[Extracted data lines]
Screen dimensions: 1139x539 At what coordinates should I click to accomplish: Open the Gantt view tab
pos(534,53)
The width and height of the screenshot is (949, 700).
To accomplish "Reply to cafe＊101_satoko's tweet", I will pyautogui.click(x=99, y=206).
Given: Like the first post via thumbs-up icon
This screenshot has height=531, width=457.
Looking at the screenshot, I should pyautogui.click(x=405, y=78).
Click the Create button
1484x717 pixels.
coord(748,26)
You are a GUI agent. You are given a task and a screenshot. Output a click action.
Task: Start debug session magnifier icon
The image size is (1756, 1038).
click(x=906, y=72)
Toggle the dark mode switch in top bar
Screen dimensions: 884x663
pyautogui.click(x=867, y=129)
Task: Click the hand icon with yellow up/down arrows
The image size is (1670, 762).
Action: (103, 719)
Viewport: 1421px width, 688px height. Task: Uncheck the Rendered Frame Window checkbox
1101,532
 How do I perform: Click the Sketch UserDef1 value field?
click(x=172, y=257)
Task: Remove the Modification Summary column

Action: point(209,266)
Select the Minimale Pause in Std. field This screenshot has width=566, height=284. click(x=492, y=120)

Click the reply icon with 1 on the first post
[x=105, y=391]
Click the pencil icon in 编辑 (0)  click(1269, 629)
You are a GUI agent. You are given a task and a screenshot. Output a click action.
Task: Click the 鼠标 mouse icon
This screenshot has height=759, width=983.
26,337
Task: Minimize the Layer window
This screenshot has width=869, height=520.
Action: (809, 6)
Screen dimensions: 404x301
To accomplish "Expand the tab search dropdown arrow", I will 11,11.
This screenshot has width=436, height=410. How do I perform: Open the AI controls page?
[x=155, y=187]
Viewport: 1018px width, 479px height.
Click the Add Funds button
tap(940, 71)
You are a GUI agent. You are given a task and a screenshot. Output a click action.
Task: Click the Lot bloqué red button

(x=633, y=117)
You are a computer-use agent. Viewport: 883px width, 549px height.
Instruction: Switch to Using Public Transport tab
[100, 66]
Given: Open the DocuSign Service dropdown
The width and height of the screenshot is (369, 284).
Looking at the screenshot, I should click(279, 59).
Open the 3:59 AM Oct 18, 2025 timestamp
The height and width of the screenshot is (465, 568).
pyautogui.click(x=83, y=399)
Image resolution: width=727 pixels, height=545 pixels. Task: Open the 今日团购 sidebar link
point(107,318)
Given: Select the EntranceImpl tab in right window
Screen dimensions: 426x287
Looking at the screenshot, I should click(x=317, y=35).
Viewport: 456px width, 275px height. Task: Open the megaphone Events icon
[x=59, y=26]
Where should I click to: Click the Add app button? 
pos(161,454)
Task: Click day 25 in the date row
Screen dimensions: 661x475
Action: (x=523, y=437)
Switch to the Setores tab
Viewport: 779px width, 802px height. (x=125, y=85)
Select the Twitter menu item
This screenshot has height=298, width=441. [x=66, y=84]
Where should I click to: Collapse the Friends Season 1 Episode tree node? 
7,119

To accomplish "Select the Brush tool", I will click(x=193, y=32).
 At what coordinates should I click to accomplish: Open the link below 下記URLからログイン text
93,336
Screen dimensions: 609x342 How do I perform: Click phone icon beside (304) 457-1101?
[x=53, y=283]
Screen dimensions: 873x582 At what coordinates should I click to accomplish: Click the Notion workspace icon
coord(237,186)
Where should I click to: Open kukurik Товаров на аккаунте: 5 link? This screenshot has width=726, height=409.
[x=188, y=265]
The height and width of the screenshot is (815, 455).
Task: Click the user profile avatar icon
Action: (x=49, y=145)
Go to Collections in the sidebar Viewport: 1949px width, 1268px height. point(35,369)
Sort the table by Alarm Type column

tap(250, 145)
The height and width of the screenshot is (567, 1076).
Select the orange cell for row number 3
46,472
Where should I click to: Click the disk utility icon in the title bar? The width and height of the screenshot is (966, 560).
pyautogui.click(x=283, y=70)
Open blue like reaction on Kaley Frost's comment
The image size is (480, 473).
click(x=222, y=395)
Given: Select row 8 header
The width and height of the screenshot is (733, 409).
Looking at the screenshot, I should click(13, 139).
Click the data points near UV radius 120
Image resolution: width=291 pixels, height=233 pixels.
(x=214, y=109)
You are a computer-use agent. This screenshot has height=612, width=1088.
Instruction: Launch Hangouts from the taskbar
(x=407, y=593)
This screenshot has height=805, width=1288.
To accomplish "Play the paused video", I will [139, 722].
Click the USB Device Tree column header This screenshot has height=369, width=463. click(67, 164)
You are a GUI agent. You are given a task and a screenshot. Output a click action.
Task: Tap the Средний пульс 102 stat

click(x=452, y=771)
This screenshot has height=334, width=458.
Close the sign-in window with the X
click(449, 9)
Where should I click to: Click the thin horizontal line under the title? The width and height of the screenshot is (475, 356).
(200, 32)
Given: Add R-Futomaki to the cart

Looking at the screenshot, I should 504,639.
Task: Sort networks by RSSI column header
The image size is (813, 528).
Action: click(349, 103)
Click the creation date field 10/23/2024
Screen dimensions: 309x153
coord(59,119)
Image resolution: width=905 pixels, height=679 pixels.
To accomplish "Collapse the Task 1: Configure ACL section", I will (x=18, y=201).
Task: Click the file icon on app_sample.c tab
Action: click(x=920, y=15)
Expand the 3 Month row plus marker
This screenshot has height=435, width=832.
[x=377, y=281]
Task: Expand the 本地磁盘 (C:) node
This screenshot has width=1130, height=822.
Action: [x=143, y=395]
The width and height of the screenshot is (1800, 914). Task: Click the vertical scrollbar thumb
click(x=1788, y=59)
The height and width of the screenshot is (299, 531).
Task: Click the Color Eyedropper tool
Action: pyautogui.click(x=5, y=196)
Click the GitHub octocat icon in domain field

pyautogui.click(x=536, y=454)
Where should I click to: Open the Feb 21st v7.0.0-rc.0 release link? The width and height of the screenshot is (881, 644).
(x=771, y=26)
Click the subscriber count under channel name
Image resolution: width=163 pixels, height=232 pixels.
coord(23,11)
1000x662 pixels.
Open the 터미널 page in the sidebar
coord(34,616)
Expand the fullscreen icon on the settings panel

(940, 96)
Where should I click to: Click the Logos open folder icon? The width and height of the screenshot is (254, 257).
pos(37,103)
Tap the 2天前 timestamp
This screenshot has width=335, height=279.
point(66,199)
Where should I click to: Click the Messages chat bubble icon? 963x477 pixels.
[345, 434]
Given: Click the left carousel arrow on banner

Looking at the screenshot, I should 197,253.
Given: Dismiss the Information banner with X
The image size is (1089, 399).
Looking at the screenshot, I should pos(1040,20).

Objective
Write out the lines again word for word, starting at the very first one and ending at the line that contains "coord(748,26)".

Final answer
Screen dimensions: 1139x539 At what coordinates should I click to accomplish: Open the Gantt view tab
pos(534,53)
The width and height of the screenshot is (949, 700).
To accomplish "Reply to cafe＊101_satoko's tweet", I will pyautogui.click(x=99, y=206).
Given: Like the first post via thumbs-up icon
This screenshot has height=531, width=457.
Looking at the screenshot, I should pyautogui.click(x=405, y=78).
Click the Create button
1484x717 pixels.
coord(748,26)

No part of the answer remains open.